Научная статья на тему '"приют спокойствия, трудов и вдохновенья. . . " (к вопросу об усадебной лирике А. С. Пушкина)'

"приют спокойствия, трудов и вдохновенья. . . " (к вопросу об усадебной лирике А. С. Пушкина) Текст научной статьи по специальности «Языкознание и литературоведение»

CC BY
884
47
i Надоели баннеры? Вы всегда можете отключить рекламу.
i Надоели баннеры? Вы всегда можете отключить рекламу.
iНе можете найти то, что вам нужно? Попробуйте сервис подбора литературы.
i Надоели баннеры? Вы всегда можете отключить рекламу.

Текст научной работы на тему «"приют спокойствия, трудов и вдохновенья. . . " (к вопросу об усадебной лирике А. С. Пушкина)»

СТРАНИЧКА ГАЗЕТЫ "ДАР"

"ПРИЮТ СПОКОЙСТВИЯ, ТРУДОВ И ВДОХНОВЕНЬЯ..." (к вопросу об усадебной лирике А.С. Пушкина)

Л.И. Густова

Идиллический мир как доминирующий мотив всей усадебной лирики Пушкина особенно явно обнаруживает свое присутствие в поэзии михайловского периода.

Пушкин был исключительно глубоко и органично связан с культурой русской дворянской усадьбы. Поэтическая интерпретация усадебной темы ("деревня-усадьба») находится в амплитуде между двумя стихотворениями: "Деревня" (1819) и "Вновь я посетил..." (1835)'. Эти стихотворения - ключевые в понимании усадебного мировоззрения Пушкина. "Деревня" написана в Михайловском в 1819 г., в автографе имеет помету "июль". Первую его часть Пушкин напечатал в сборнике стихотворений 1825 г. под названием "Уединение". Тема уединения для русской поэзии начала XIX века была не нова. Она заняла заметное место в поэзии предшествующего века. Но осмысление ее в разные периоды было различным. В раннем творчестве Пушкина тема "уединения" проявляется лишь как литературный мотив, далекий от жизненной реальности.

Дом-музей А.С. Пушкина в Михайловском. Фото Л. Чехова

Осознание состояния "уединения", как необходимого условия для творчества, проявится у Пушкина в стихотворении "Деревня" 1819 г. Уединение для поэта будет сопряжено с деревней. Б. Томашевский отмечал, что "... по идиллическому тону эта первая часть напоминала сентиментальную элегию с обычными темами скромного уединения, вдали от городских "забав" и "порочных заблуждений". В тоне идиллическом дан и сельский пейзаж. Правда, в этом описании деревни уже присутствует в какой-то мере объективная точность описания,

Густова Людмила Ивановна - научный сотрудник музея-заповедника A.C. Пушкина "Михайловское".

* Для исследования этой проблемы мы обращаемся лишь к лирическим стихотворениям, оставляя за пределами деревенские главы "Евгения Онегина".

которая позже становится характеристической чертой пушкинского пейзажа... в этих стихах топографически точно описаны окрестности Михайловского" [1].

Отметим, что Михайловское в стихах Пушкин никогда не называет усадьбой, но только деревней. В данном случае эти понятия синонимичны.

Впервые слово "деревня" появляется у Пушкина в стихотворении "Послание к Юдину" (1815).

- Извлечённые данные
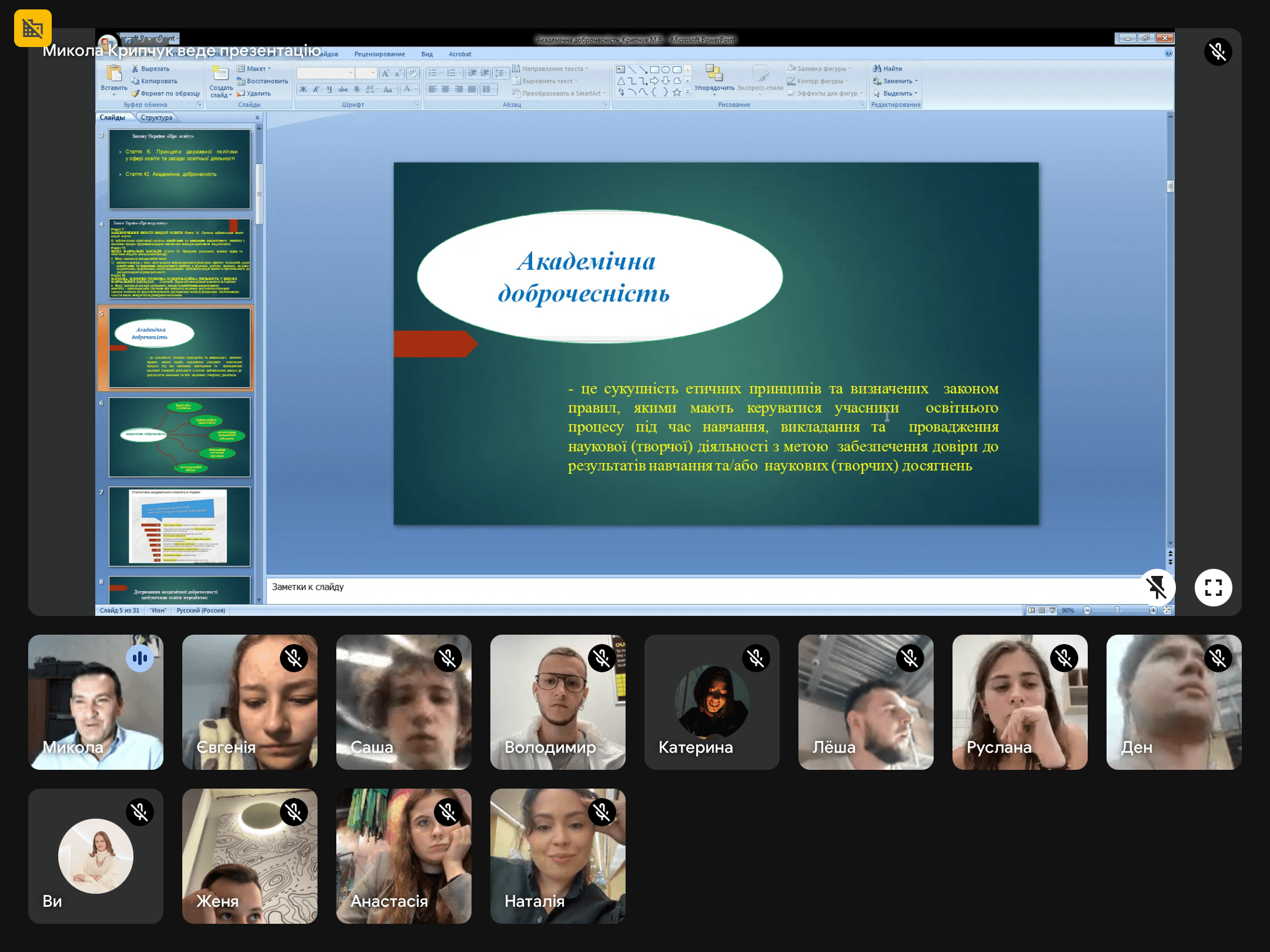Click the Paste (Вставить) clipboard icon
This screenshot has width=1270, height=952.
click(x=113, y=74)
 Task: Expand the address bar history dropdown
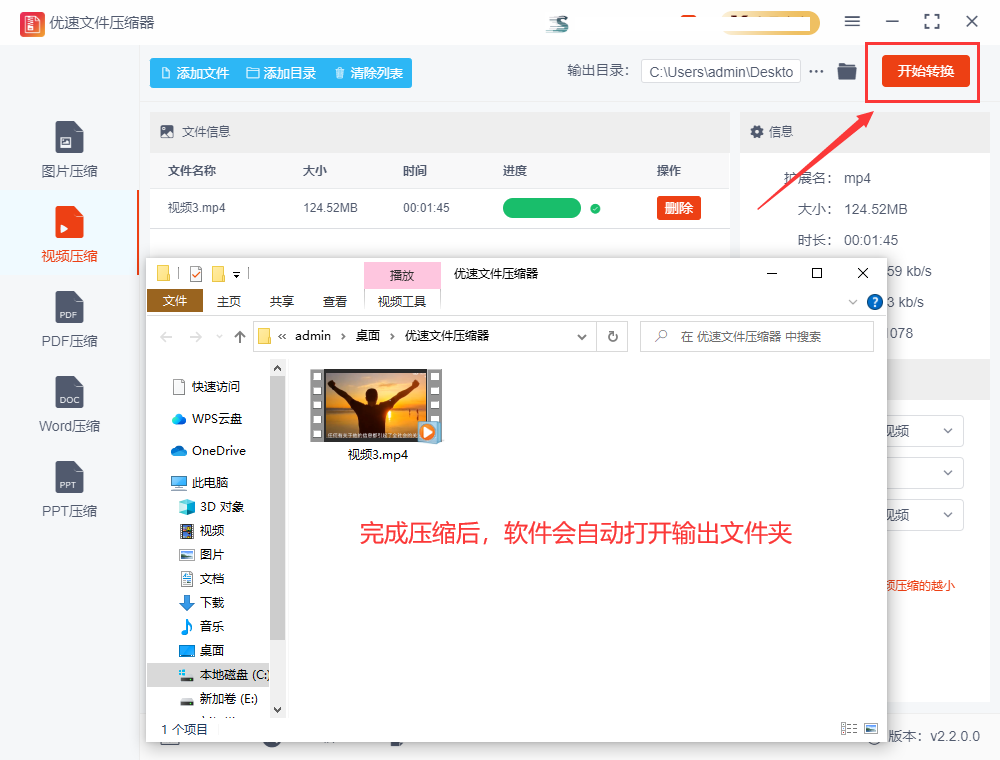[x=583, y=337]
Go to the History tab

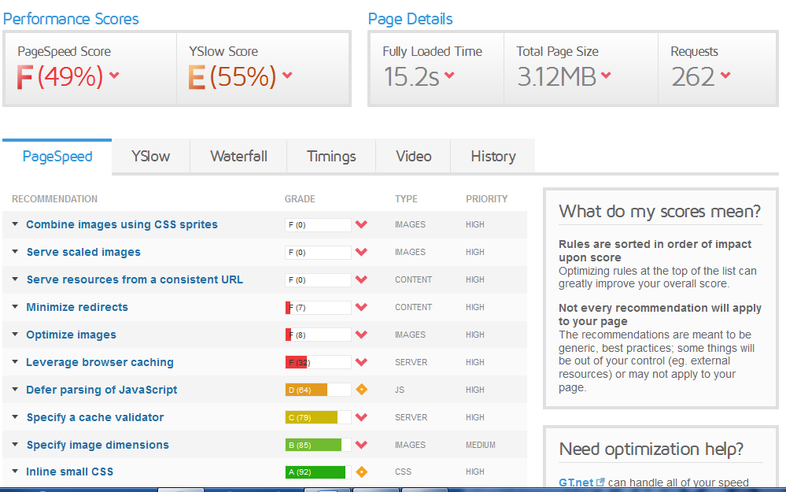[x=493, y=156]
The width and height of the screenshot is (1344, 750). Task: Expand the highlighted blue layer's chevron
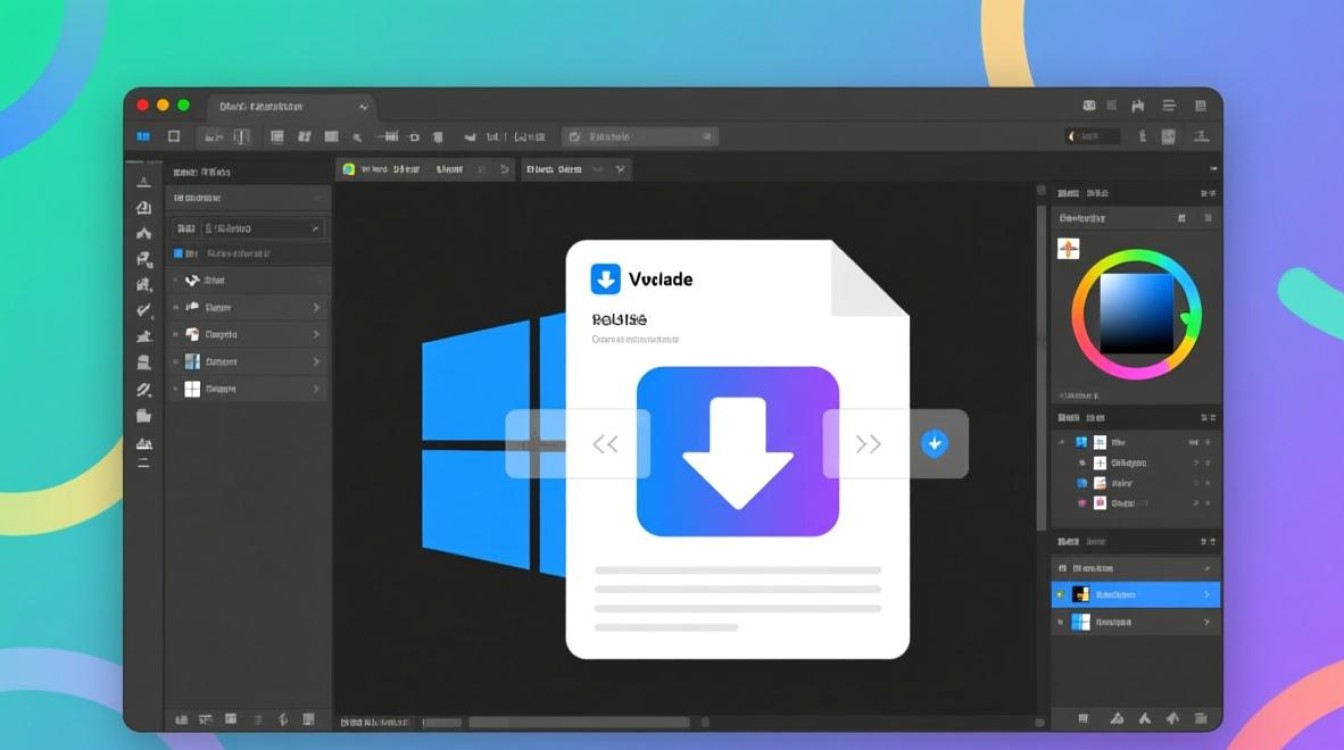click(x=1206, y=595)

- Задания
**1.** Под каким названием Пушкин напечатал первую часть стихотворения «Деревня» в сборнике 1825 г., согласно статье об усадебной лирике Пушкина?
**2.** Подхватите статью об усадебной лирике Пушкина и продолжите её сразу после последнего приведённого предложения.
Данные взяты из другого источника.

- Ответы к заданиям
**1.** Под названием «Уединение».

**2.**
...Не лучше ли в деревне дальней Или в смиренном городке, Вдали столиц, забот и грома, Укрыться в мирном уголке,

С которым роскошь незнакома...(выделено мной. - Л.Г.) [2, т. 1, с. 168].

А. Большакова, первая из исследователей, терминологически определяет "пушкинскую деревню как национальный литературный архетип" [3, с. 377] и отмечает, что в стихотворении "Деревня" "... уже намечены основные черты русского литературного архетипа Деревня, антиномичная модель развития которого построена по принципу нормы и аномалии, идиллии (пасторали) и антиидилии" (курсив мой. - Л.Г.) [3, с. 377]. По мысли Большаковой, "... пушкинским достижением стало соединение в одной литературной модели полярных сторон деревни, представленных ранее прозой Карамзина (Деревня как идиллия) и Радищева (Деревня как рабство и жестокость".

Так, в первой части "Деревни" Пушкин воссоздает идиллическую картину деревенского уединения, где его жизнь "льется" "на лоне счастья и забвенья". Здесь он предается философским размышлениям об "истине", "законе" - не о том законе, который придуман людьми и изменяется в зависимости от внешних факторов, а о Законе вечном, космическом*. Прав В. Грех-нев, который утверждал, что первая часть стихотворения "Деревня" - "...это напоминание о том, как могло бы жить человечество, если бы оно следовало законам естества, это образ идеального равновесия всех душевных сил, которому учит природа" [5]. Поэтическая метафора "пустынный уголок" обозначает место уединенное, тихое, небогатое. При внешней скромности оно наделено мощным внутренним воздействием. В Михайловском Пушкин уподобляет себя древнегреческим жрецам и обращается к "оракулам веков". Оракулами назывались как сами прорицания, так и место, где они давались. Таким образом, Михайловское в восприятии поэта приобретает значение оракула - места наивысшего духовного и поэтического озарения.

Как справедливо отмечает Н.Л. Вершинина, "в Михайловском он всем своим бытием восстанавливал и вновь создавал прерванные связи вещей. Михайловское всегда оказывалось на переломе времен, пересечении культурных пространств и отношений, скрещении эпох в судьбе поэта. Именно как символический контрапункт оно имеет уникальное, ни с чем не соизмеримое значение в творчестве Пушкина, в становлении его эстетико-художественных представлений" [6].

Смысловая и текстологическая перекличка раннего юношеского стихотворения "Деревня" [2, т. 2 с. 89-91] ("Приют спокойствия, трудов и вдохновенья") и письма Пушкина из Михайловского Плетневу (1835) "Для вдохновения нужно сердечное спокойствие, а я совсем не спокоен" (курсив мой. - Л.Г. [2, т. 16, с. 55-56]), - обнажает необходимые условия поэтического творчества: "вдохновение" и "спокойствие". Вдохновение вытекает из спокойствия. И то и другое Пушкин обретает лишь в деревне.

Сочетание идиллического канона и описание реального пейзажа Михайловского придают пушкинскому стихотворению особую значимость. В нем проявляются те жизненные ценности и идеалы, которые рельефно проявятся в позднем творчестве и выкристаллизуются в лаконичной парадигме: "деревня - наш кабинет".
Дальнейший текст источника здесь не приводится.